In most programming languages, the comparison operators (<, <=, >, >=, ==) are defined to return false when one of the operands is NaN. In my opinion, this is a poor choice.

It breaks all kinds of fundamental properties that we expect from comparison operators. For example, we expect x == x to be true for all x, but this is not the case when x is NaN. We also expect x < y to be true if y <= x is false, and vice versa, but this is not the case when x or y is NaN.

You can’t test for NaN using ==. This is only a minor problem and can be solved by using isNaN instead, which may be a good idea anyway if you can have multiple different kinds of NaN values (we’ll get to that later). Still, it’s confusing for beginners.

Sorting arrays containing NaN values is broken. If you sort an array containing NaN values, the result depends on the internals of the sorting algorithm, and even the non-NaN values can end up in strange positions, e.g. in Python:

>>> sorted([6, 0, nan, 1, 2, 0, 9, 2])
[0, 0, 1, 2, 6, nan, 2, 9]


In Haskell, if you make a set of NaN values, then you can’t test for membership or delete the NaN value from the set. Furthemore, you can have multiple duplicate NaN values in your set, even though the point of a set is to have unique elements.

NaN is not the only problem in this regard: +0.0 == -0.0 is true, but 1.0 / (+0.0) == 1.0 / (-0.0) is false. This creates a similar problem: if you have a set {+0.0, -0.0} then one of the zeroes gets removed, but you can’t tell which one. Furthermore, if you map the function f(x) = 1.0 / x over such a set, then the set contains fewer elements than {f(+0.0), f(-0.0)}, which makes no sense.

## What should we do instead?

The IEEE 754 standard also defines a total order on floating point numbers. Programming languages should use this order for their comparison operators, and bitwise equality for their equality operator.

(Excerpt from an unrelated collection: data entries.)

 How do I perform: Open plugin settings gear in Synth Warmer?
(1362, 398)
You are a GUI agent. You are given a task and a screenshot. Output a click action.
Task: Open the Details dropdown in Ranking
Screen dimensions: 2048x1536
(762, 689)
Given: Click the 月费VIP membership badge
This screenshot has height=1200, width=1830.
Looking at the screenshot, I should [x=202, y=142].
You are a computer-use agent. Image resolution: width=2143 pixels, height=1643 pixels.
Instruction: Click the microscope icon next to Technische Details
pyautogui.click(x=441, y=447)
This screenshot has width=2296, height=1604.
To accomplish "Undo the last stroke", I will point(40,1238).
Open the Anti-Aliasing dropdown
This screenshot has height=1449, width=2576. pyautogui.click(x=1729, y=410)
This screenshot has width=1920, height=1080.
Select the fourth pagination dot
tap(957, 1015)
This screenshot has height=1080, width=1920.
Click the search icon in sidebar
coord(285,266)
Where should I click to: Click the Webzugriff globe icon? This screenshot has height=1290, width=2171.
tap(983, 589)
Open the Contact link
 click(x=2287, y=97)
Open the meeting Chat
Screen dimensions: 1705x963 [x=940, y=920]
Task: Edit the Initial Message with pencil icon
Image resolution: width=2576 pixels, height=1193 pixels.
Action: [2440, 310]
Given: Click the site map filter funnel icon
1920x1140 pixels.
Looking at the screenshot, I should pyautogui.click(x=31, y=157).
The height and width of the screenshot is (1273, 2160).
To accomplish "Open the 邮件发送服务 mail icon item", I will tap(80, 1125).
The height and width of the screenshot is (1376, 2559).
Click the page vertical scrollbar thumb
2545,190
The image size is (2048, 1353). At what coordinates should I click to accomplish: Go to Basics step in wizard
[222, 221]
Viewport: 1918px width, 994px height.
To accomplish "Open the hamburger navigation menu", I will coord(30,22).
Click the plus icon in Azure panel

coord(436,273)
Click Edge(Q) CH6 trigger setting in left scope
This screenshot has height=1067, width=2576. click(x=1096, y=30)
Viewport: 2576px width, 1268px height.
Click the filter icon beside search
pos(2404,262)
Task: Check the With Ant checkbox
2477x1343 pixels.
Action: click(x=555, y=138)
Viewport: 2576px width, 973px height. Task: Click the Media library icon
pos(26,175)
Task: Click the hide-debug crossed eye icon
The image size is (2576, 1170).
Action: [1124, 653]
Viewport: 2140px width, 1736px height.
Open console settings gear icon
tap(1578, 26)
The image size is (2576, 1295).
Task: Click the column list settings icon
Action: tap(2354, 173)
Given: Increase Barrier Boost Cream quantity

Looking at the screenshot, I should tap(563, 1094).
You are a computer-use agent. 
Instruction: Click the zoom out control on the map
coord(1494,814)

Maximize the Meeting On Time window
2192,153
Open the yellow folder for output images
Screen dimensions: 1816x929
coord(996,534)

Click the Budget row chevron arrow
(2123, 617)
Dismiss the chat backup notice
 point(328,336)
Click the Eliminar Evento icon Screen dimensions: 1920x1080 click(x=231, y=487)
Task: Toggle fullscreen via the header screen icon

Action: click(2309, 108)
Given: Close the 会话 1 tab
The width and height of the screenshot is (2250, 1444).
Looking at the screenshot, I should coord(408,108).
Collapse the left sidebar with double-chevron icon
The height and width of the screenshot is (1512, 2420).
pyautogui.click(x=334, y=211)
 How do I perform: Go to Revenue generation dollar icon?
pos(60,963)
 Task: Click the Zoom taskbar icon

This gets rid of all the problems mentioned above. This is that total order:

Bit Pattern Meaning
1 11111111 1yyyyyyyyyyyyyyyyyyyyyy Negative quiet NaN
1 11111111 0yyyyyyyyyyyyyyyyyyyyyy Negative signaling NaN
1 11111111 00000000000000000000000 -Infinity
1 xxxxxxxx yyyyyyyyyyyyyyyyyyyyyyy Negative number
1 00000000 yyyyyyyyyyyyyyyyyyyyyyy Negative denormal
1 00000000 00000000000000000000000 -0
0 00000000 00000000000000000000000 +0
0 00000000 yyyyyyyyyyyyyyyyyyyyyyy Positive denormal
0 xxxxxxxx yyyyyyyyyyyyyyyyyyyyyyy Positive number
0 11111111 00000000000000000000000 +Infinity
0 11111111 0yyyyyyyyyyyyyyyyyyyyyy Positive signaling NaN
0 11111111 1yyyyyyyyyyyyyyyyyyyyyy Positive quiet NaN

It is important to remember that operations on floats generally return the best possible result given the constraints of the floating point format. For example, 1.0 / 3.0 returns the best possible approximation of 1/3 that can be represented as a float.
And sure, 3/10 can’t be exactly represented as a float, just like 1/3 can’t be exactly represented as a finite length decimal. That’s just a conquence of floats being based on binary.